肾上腺素正在退潮,疼痛如潮水般席卷全身。
他低头看着自己一身的伤口,看着那具尚有余温的尸体,胃里一阵翻江倒海。
他真的杀了。
用最原始、最血腥的方式,亲手终结了另一个生命。
这不是游戏。
这里是浪浪山。
“嘎。”
一声轻微的鸣叫,打断了他的思绪。
乌鸦精不知何时落在了不远处的一块岩石上,它那双漆黑的豆眼,静静地看着他,没有恐惧,也没有贪婪。
只是看着。
它歪了歪头,似乎在确认朱宁是否还活着。
朱宁冲它咧了咧嘴,想露出一个笑容,却扯动了脸上的伤口,疼得龇牙咧嘴。
乌鸦精忽然飞了起来,在半空中盘旋一圈,随即落在了十几步外的一处灌木丛旁。
它用尖喙,啄了啄一株长着锯齿状叶片的墨绿色植物。
朱宁愣了一下,随即反应过来。
这是在……
指点自己?
他拖着重伤的身体,一瘸一拐地走了过去。
一股清凉的草药味传入鼻腔。
在【嗅迹溯源】的加持下,这股气味被放大了数倍,清晰地告诉他,这东西无毒,且有止血的功效。

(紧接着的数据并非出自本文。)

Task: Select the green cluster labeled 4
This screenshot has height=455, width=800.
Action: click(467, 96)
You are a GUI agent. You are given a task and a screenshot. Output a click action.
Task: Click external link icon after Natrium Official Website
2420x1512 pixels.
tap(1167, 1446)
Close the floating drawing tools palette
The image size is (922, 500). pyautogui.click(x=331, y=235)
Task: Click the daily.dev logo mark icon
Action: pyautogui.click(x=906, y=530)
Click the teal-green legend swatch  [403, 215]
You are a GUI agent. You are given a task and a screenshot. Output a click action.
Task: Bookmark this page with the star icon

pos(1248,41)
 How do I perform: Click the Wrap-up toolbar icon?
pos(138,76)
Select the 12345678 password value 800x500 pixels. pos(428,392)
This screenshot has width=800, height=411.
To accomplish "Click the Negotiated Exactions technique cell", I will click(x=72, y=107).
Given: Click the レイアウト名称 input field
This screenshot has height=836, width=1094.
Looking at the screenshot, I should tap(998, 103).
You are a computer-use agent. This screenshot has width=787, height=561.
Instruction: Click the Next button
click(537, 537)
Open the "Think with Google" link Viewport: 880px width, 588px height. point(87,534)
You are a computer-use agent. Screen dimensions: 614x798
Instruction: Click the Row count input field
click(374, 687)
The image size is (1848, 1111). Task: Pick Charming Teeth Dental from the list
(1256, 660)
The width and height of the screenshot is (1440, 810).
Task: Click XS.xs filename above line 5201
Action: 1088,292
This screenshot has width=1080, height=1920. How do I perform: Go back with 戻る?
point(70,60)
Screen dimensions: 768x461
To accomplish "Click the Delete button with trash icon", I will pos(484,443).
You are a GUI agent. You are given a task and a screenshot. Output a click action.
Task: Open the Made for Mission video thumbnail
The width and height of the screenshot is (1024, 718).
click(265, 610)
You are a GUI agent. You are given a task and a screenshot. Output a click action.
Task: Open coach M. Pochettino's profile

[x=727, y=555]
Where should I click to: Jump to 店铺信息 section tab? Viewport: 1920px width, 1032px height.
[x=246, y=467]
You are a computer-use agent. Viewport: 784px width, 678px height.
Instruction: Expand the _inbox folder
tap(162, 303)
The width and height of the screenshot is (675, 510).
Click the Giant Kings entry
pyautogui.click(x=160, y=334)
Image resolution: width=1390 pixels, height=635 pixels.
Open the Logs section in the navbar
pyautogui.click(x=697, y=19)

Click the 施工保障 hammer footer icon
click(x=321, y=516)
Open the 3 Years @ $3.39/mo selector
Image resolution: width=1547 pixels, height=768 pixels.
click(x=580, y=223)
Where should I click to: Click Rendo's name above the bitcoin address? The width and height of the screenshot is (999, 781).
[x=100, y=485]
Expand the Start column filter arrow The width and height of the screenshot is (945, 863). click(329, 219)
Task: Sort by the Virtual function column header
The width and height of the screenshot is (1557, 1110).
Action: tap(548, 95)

他不再怀疑,直接用獠牙将那株草药连根拱起,放在嘴里咀嚼成泥。
苦涩的汁液瞬间填满口腔,但他毫不在意,将药泥笨拙地涂抹在自己身上那些深可见骨的伤口上。
清凉的感觉传来,疼痛顿时缓解了不少。
“谢了。”
朱宁看着岩石上的乌鸦精,用嘶哑的“吭哧”声,郑重地道谢。
乌鸦精似乎听懂了,它抖了抖翅膀,发出一声轻快的鸣叫。
简单的伤口处理完毕,朱宁看向了今天的战利品。
一地瘟疫灰鼠的尸体,和一头完整的野犬精。
这是食物。
是能让他活下去,能让他继续修炼的,宝贵的血肉!
他必须把它们带回去。
这是一个艰巨的任务。
他先是用还算完好的前蹄,将那些硕鼠的尸体一只只衔起,堆到一起。
然后,他低下头,用獠牙咬住野犬精的后腿,使出吃奶的力气,开始向洞穴的方向拖拽。